Папа сует ноги в туфли, шуршит болоньевой курткой. Бормочет:
– Сумасшедший дом… в самом деле…
Спускаетесь вместе на лифте. Ты наблюдаешь, как сквозь щелку неплотно сомкнутых дверец плывут этажи. Папа раздраженно посапывает, но слов не говорит. Спасибо.
В вестибюле никого постороннего. Консьержка за своим столом ест макароны с фаршем из прозрачного контейнера.
– Ко мне не приходили? – ты стараешься выглядеть как всегда.
Старуха глядит на тебя непонимающе и продолжает жевать. Проглотив, отвечает:
– Нет, не было… не было. А чего?
Ты выбегаешь на улицу. Глядишь по сторонам. Хоть кто-нибудь… Пусто. Ни у подъезда, ни на скамейке под березами, ни в детском городке. Ни одного человека. Даже обмануться не получилось.
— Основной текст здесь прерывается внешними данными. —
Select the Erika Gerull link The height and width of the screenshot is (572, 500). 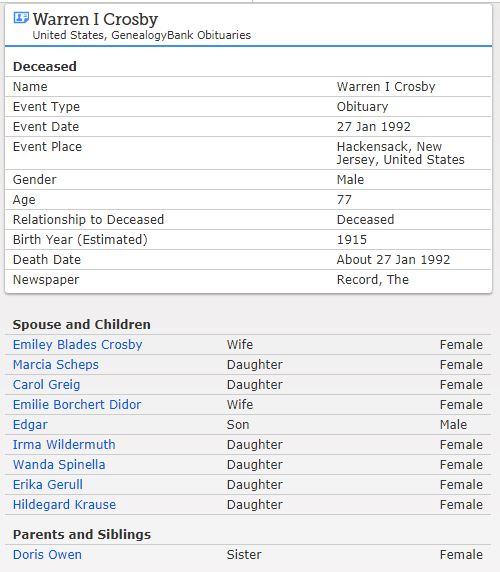(48, 484)
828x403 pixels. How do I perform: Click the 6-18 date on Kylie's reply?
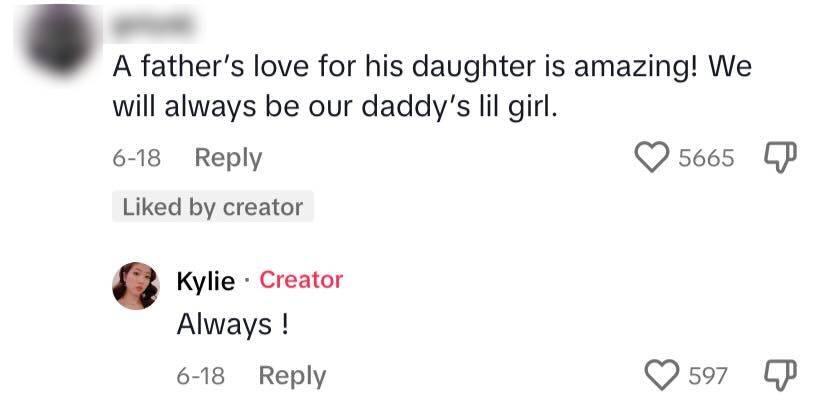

– Ну что? – спокойно произносит папа, наверно, смирившись, что матч придется из-за причуд дочери пропустить. – Куда дальше?
Дура, какая дура! Идиотка! Как стыдно…
– Домой, – шепчешь ты и идешь обратно.
Мама ждала у самого лифта. Сразу радостно вскрикнула:
– Ох, слава богу!
Хотела обнять тебя, но ты увернулась, в кроссовках, в шубке забежала в свою комнату.
Остановилась перед зеркалом. Маленькая дура с пухлощеким личиком, злыми глазами. Дурацкая челка по самые брови – специально так, чтоб прикрывала прыщи на лбу.
Потом ты оглядываешь комнату. Узкий, тесный прямоугольничек. Плакаты на стенах висят плотно один к другому. Кошечки, тигренок с мячом, Леонардо в роли Ромео, телепузики в память о детстве. Идиотка!..
Сунулась было мама, но испугалась твоего: «Можно мне одной побыть?!» – тут же исчезла.
И снова бубнеж. Решают, совещаются, переживают. Ох, как же стыдно…
Ты двигаешь влево штырёк дверной задвижки. Он легко входит в косяк стены… Почему-то на цыпочках, осторожно подходишь к окну и, стараясь не шуметь, начинаешь открывать первую раму.
Без имени
Его принесли и вытряхнули из мешка. И он услышал восхищенные детские голоса:
– Какой миленький!
– Какой розовый!
– Все они миленькие да розовые, когда такие, – ответил взрослый голос.
– Какие?
– Когда ребятишки.
Потом его отнесли в тесный сарайчик, который называли стайкой, и там он стал проводить свои дни. Дни и ночи. До неизвестного ему конца.